* [PASSAGE FOR REVIEW]:
______________________________
Sunday, March 06, 2016

GPs to prescribe jobs?

About a hundred protesters blocked traffic for about 30 minutes outside a nearby GP practice. They were demonstrating against plans to embed Department for Work and Pensions (DWP) job advisers with family doctors in an effort to return long-term sickness benefit claimants – in particular those with mental health problems - back to work.

Coral Jones, a GP in Hackney, the neighbouring borough, said: “What for me is the most shocking thing about this is when we read the minutes of the meeting where they agreed this pilot – it says there will be no evaluation of this pilot before it’s rolled out nationally. The thing about making major changes to people’s healthcare is that it should be evidence based. I think it’s about putting pressure on people and sanctioning them. It’s part of the ideology which says people with disabilities and mental health problems really aren’t as sick as they say they are. They fail to appreciate how many things make people’s mental health conditions worse.”
______________________________
* [INFORMATION PROVIDED]:

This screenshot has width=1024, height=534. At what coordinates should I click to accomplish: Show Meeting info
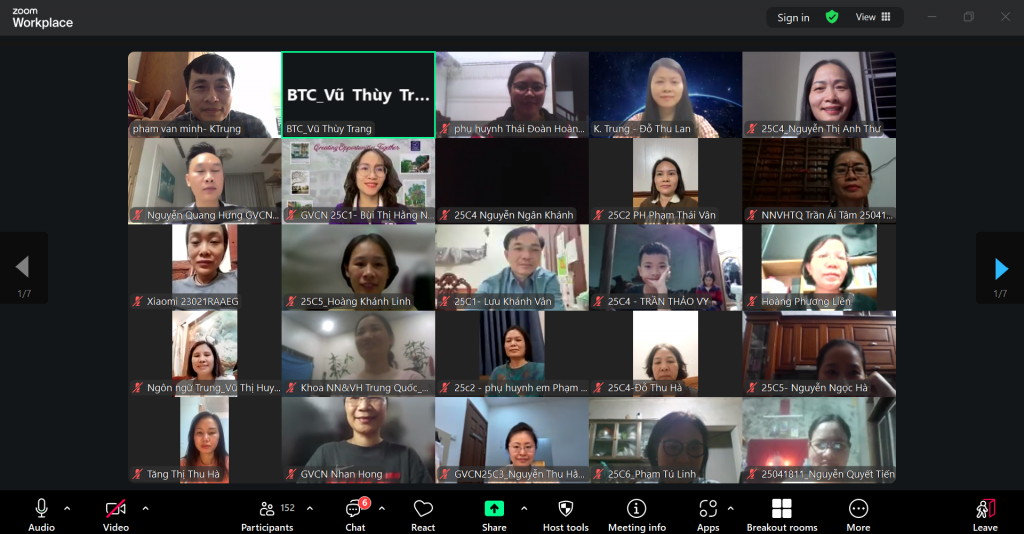636,512
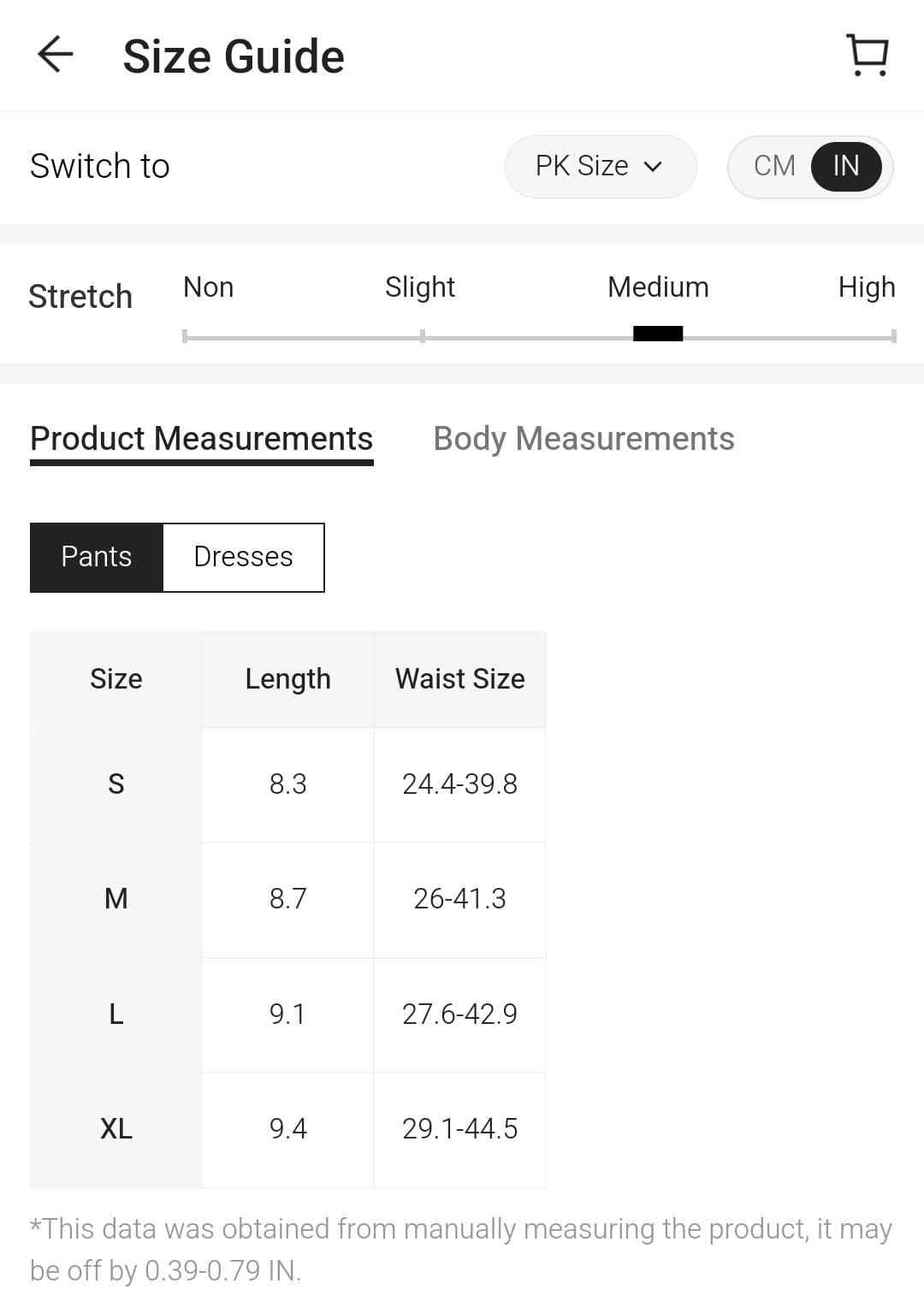Click the Waist Size column header

click(x=459, y=679)
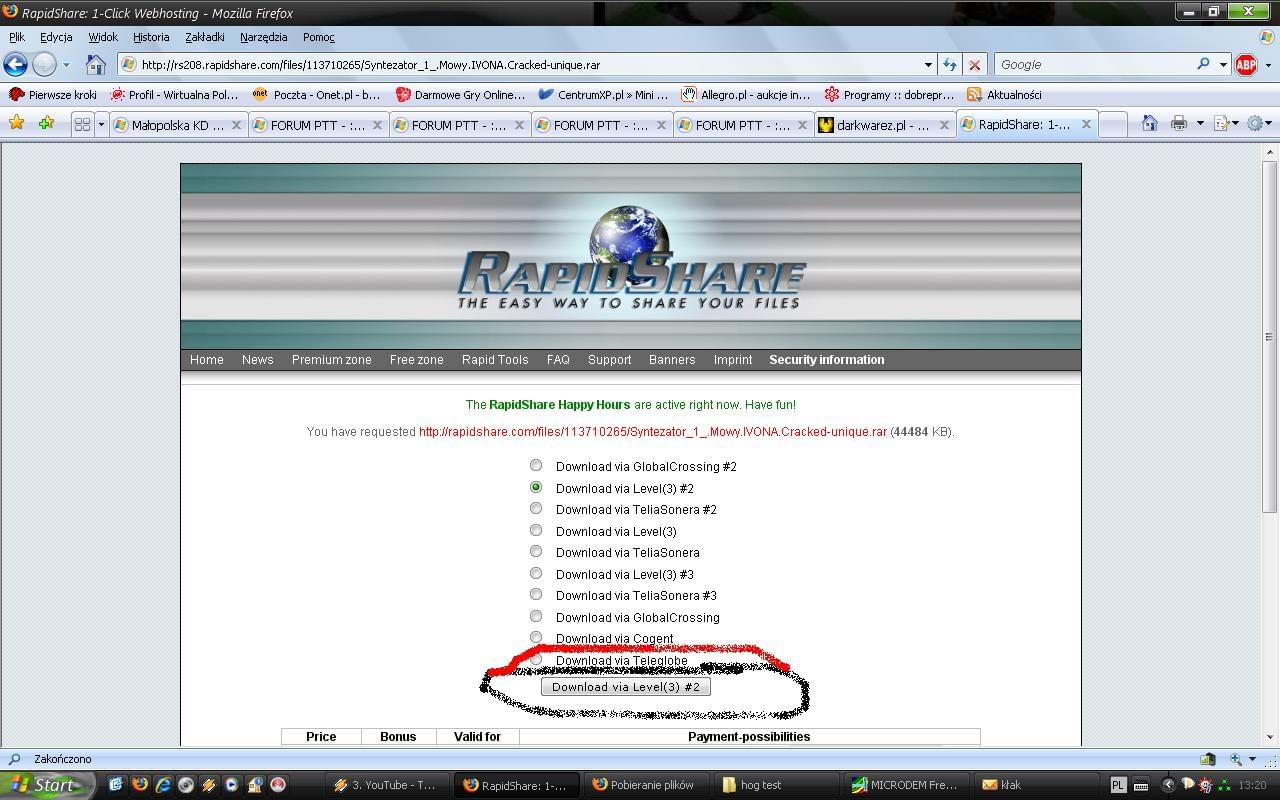Viewport: 1280px width, 800px height.
Task: Click the printer icon in toolbar
Action: click(x=1179, y=124)
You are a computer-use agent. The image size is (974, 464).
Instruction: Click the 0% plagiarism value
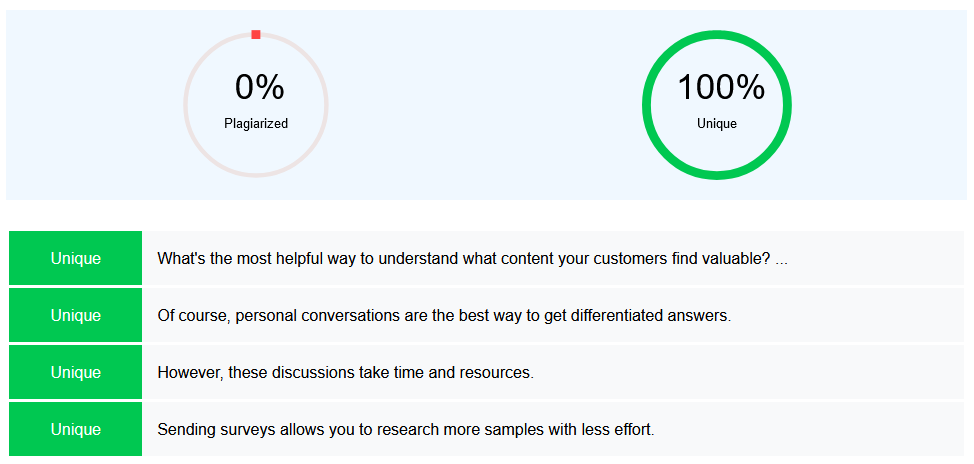point(259,88)
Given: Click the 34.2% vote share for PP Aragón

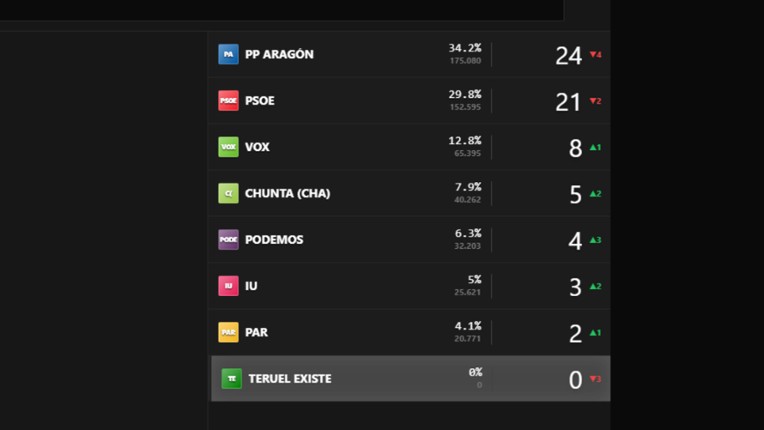Looking at the screenshot, I should point(465,48).
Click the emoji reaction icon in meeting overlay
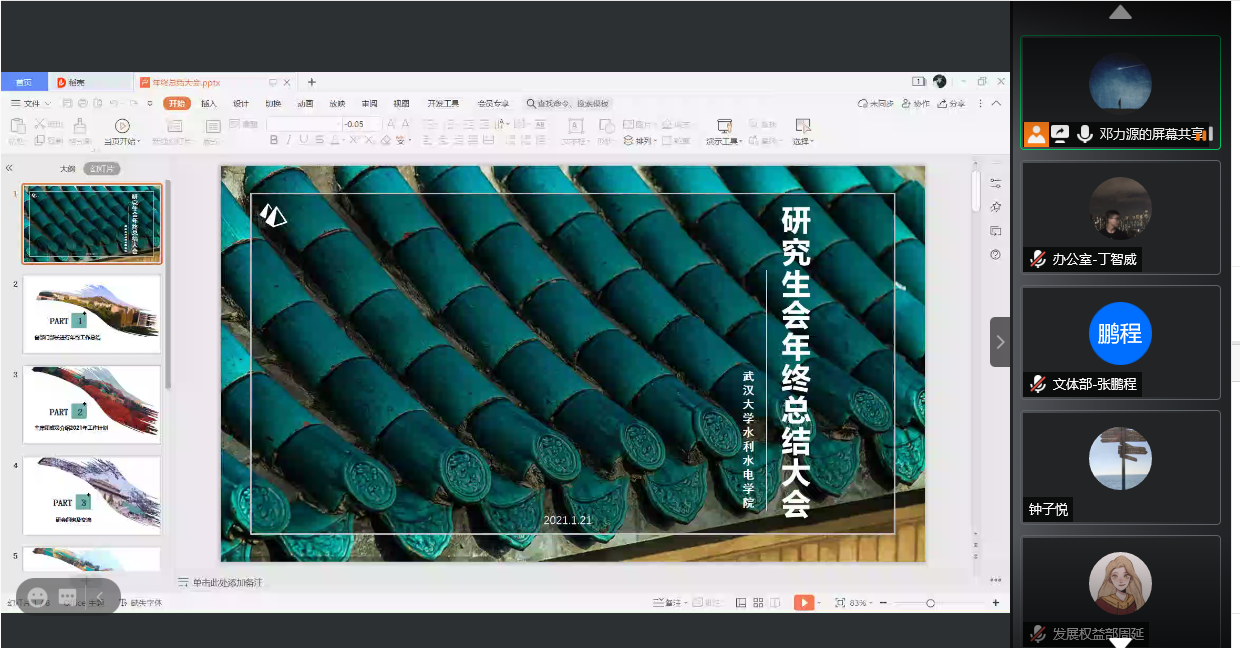 pos(38,597)
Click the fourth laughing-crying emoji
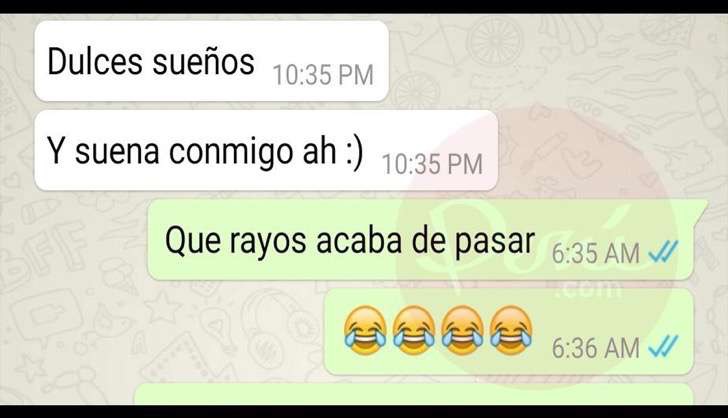Image resolution: width=728 pixels, height=418 pixels. [511, 330]
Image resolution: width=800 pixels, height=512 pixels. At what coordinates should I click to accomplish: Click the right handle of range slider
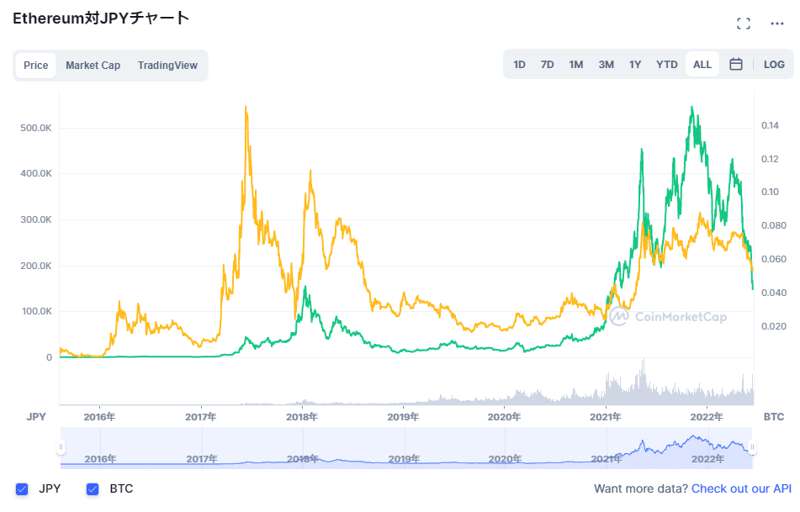[x=752, y=447]
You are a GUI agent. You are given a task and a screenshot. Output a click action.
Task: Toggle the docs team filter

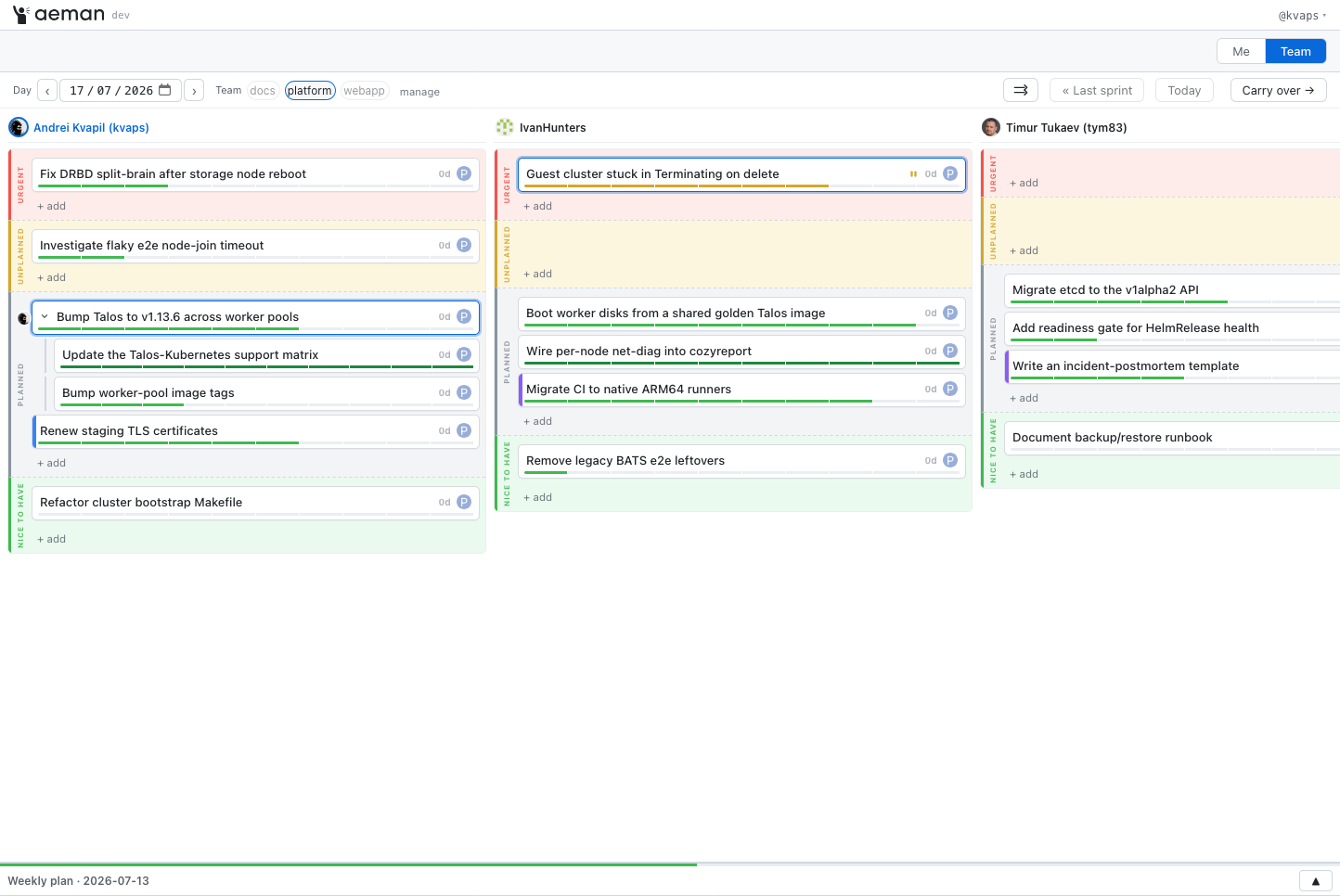[263, 90]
______________________________
* [PROBLEM TO WORK ON]: In the post about GPs and job advisers, how long did the protesters block traffic outside the GP practice?

* [SOLUTION FOR THIS TASK]: About 30 minutes.